What the task asks:
The full set of entries must be copied exactly.

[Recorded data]
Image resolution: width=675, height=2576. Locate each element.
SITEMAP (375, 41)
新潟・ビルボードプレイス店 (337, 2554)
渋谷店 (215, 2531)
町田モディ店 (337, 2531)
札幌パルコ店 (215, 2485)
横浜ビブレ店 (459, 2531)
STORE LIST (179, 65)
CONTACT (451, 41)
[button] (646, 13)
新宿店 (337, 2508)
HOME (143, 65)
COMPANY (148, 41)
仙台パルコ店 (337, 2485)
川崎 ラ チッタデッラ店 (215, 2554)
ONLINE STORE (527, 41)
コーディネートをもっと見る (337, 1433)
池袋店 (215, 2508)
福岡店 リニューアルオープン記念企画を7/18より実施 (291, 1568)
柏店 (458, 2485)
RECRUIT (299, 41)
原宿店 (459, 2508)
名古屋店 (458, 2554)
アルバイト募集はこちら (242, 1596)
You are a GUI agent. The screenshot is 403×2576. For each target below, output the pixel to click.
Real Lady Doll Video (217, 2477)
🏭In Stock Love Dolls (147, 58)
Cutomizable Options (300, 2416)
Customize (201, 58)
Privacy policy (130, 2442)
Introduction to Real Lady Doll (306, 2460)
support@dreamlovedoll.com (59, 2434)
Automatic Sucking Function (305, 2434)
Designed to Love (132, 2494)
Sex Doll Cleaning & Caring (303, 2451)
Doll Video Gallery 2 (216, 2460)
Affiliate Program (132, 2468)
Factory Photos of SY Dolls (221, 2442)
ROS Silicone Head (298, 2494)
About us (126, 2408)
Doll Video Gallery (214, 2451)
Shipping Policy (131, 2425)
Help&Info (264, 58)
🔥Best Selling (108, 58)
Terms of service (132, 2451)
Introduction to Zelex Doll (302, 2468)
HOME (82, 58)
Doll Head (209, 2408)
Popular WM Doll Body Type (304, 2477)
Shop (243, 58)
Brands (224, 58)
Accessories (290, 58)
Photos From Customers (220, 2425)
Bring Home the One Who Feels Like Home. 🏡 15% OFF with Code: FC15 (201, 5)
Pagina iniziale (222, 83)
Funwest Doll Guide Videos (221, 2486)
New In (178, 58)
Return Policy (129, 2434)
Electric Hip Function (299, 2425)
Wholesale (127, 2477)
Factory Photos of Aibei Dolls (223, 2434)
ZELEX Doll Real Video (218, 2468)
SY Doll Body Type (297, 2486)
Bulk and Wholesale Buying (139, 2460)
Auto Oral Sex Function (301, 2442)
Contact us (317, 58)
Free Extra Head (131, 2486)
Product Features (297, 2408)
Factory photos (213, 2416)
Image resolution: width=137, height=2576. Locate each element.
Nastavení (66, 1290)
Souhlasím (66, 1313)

Response to this exercise:
Image resolution: width=675, height=2576. Locate each element.
SITEMAP (375, 41)
新潟・ビルボードプレイス店 (337, 2554)
渋谷店 (215, 2531)
町田モディ店 (337, 2531)
札幌パルコ店 (215, 2485)
横浜ビブレ店 (459, 2531)
STORE LIST (179, 65)
CONTACT (451, 41)
[button] (646, 13)
新宿店 (337, 2508)
HOME (143, 65)
COMPANY (148, 41)
仙台パルコ店 (337, 2485)
川崎 ラ チッタデッラ店 (215, 2554)
ONLINE STORE (527, 41)
コーディネートをもっと見る (337, 1433)
池袋店 (215, 2508)
福岡店 リニューアルオープン記念企画を7/18より実施 (291, 1568)
柏店 (458, 2485)
RECRUIT (299, 41)
原宿店 (459, 2508)
名古屋店 (458, 2554)
アルバイト募集はこちら (242, 1596)
You are a GUI agent. The screenshot is 403×2576. For each target below, output the pixel to click.
Real Lady Doll Video (217, 2477)
🏭In Stock Love Dolls (147, 58)
Cutomizable Options (300, 2416)
Customize (201, 58)
Privacy policy (130, 2442)
Introduction to Real Lady Doll (306, 2460)
support@dreamlovedoll.com (59, 2434)
Automatic Sucking Function (305, 2434)
Designed to Love (132, 2494)
Sex Doll Cleaning & Caring (303, 2451)
Doll Video Gallery 2 (216, 2460)
Affiliate Program (132, 2468)
Factory Photos of SY Dolls (221, 2442)
ROS Silicone Head (298, 2494)
About us (126, 2408)
Doll Video Gallery (214, 2451)
Shipping Policy (131, 2425)
Help&Info (264, 58)
🔥Best Selling (108, 58)
Terms of service (132, 2451)
Introduction to Zelex Doll (302, 2468)
HOME (82, 58)
Doll Head (209, 2408)
Popular WM Doll Body Type (304, 2477)
Shop (243, 58)
Brands (224, 58)
Accessories (290, 58)
Photos From Customers (220, 2425)
Bring Home the One Who Feels Like Home. 🏡 15% OFF with Code: FC15 (201, 5)
Pagina iniziale (222, 83)
Funwest Doll Guide Videos (221, 2486)
New In (178, 58)
Return Policy (129, 2434)
Electric Hip Function (299, 2425)
Wholesale (127, 2477)
Factory Photos of Aibei Dolls (223, 2434)
ZELEX Doll Real Video (218, 2468)
SY Doll Body Type (297, 2486)
Bulk and Wholesale Buying (139, 2460)
Auto Oral Sex Function (301, 2442)
Contact us (317, 58)
Free Extra Head (131, 2486)
Product Features (297, 2408)
Factory photos (213, 2416)
Image resolution: width=137, height=2576. Locate each element.
Nastavení (66, 1290)
Souhlasím (66, 1313)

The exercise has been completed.